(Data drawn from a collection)

★ ★ ★ ★

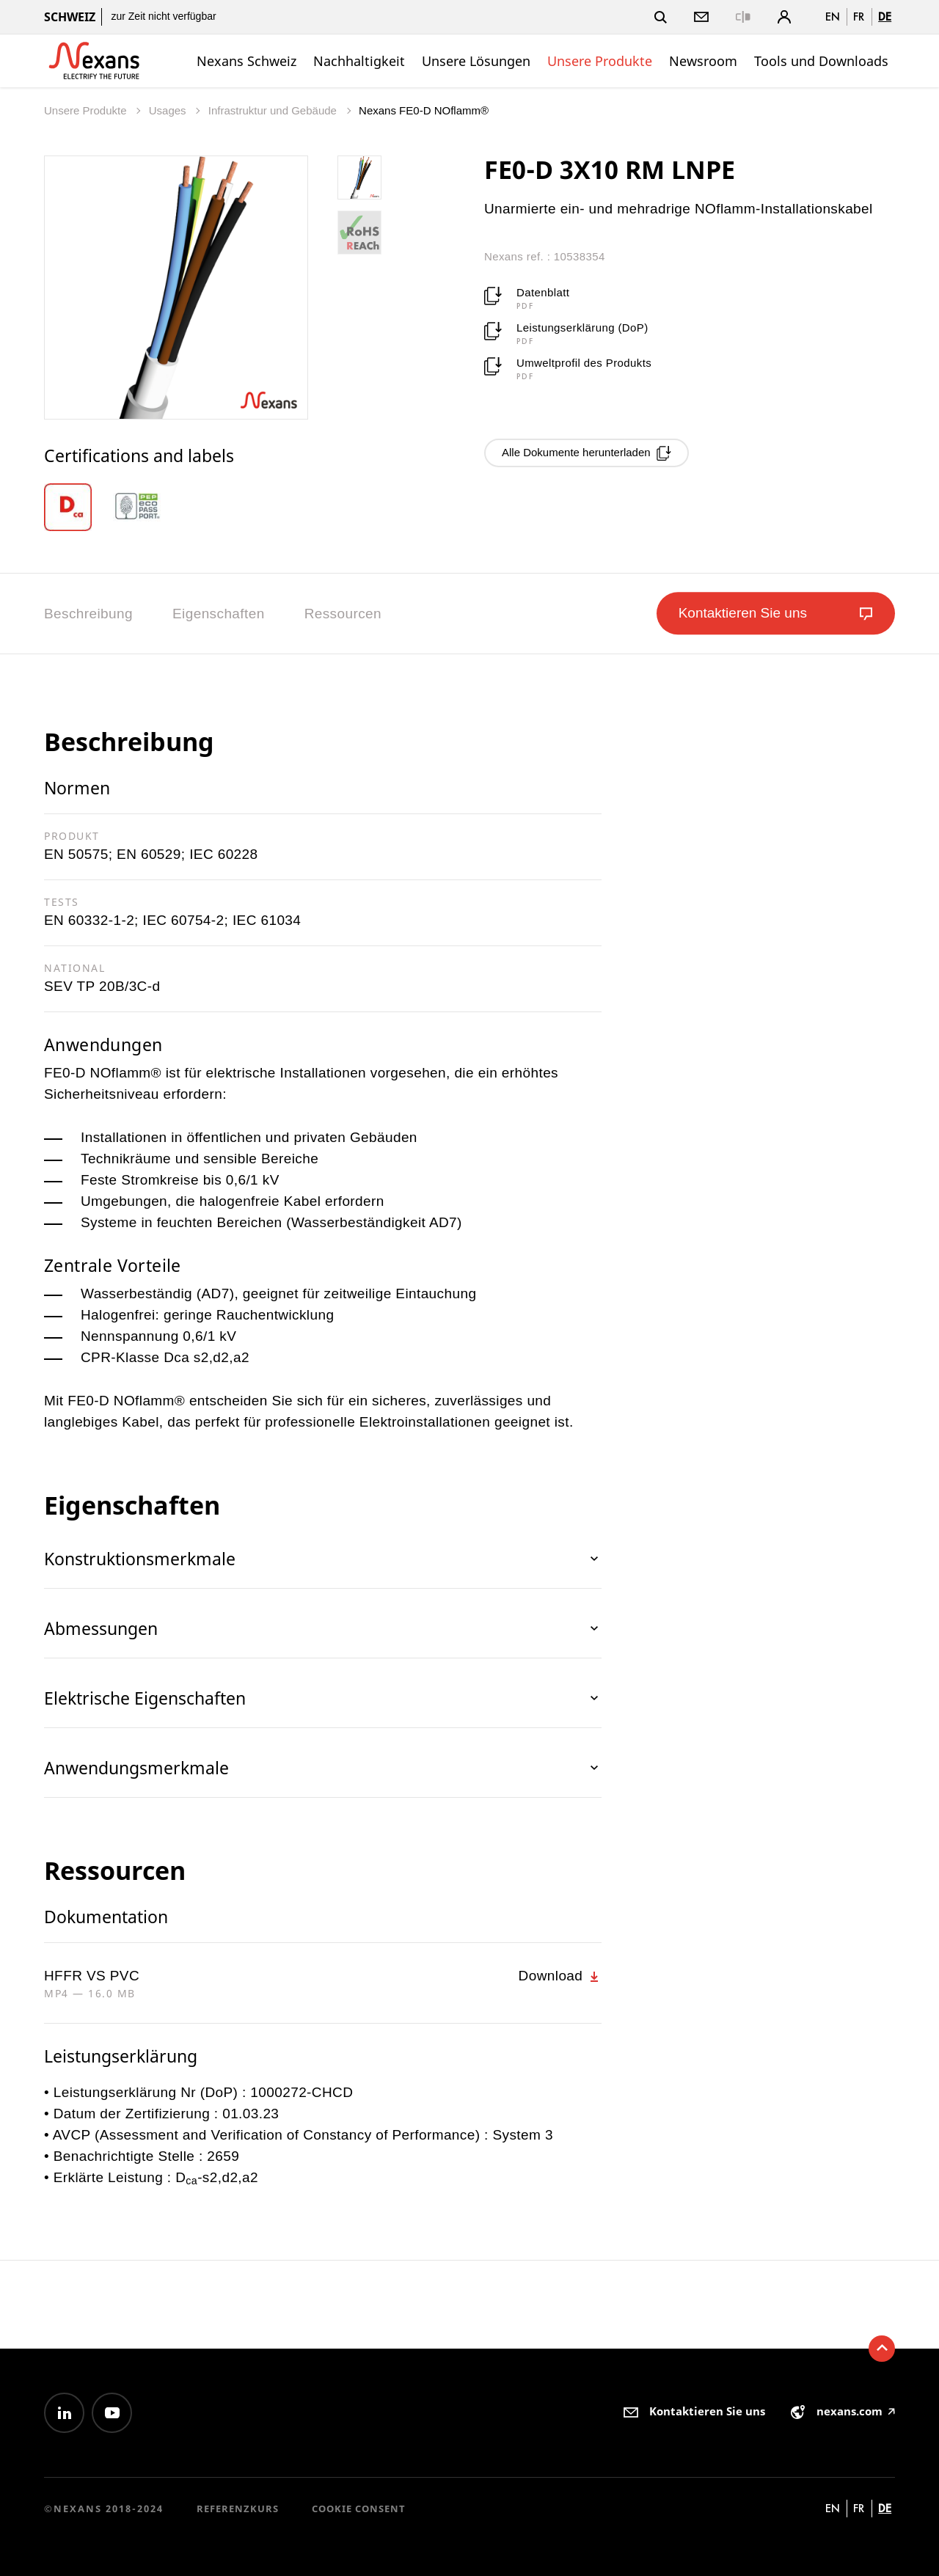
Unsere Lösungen (476, 60)
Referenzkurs (238, 2508)
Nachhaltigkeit (359, 60)
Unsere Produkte (599, 60)
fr (858, 16)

★ ★ ★ ★

Task goal: Render these lines as a Markdown table with the columns "Row" and "Line," numbering each row and skipping any blank lines. Leave the pictures out of the table.

Problem solution:
| Row | Line |
|---|---|
| 1 | Unsere Lösungen (476, 60) |
| 2 | Referenzkurs (238, 2508) |
| 3 | Nachhaltigkeit (359, 60) |
| 4 | Unsere Produkte (599, 60) |
| 5 | fr (858, 16) |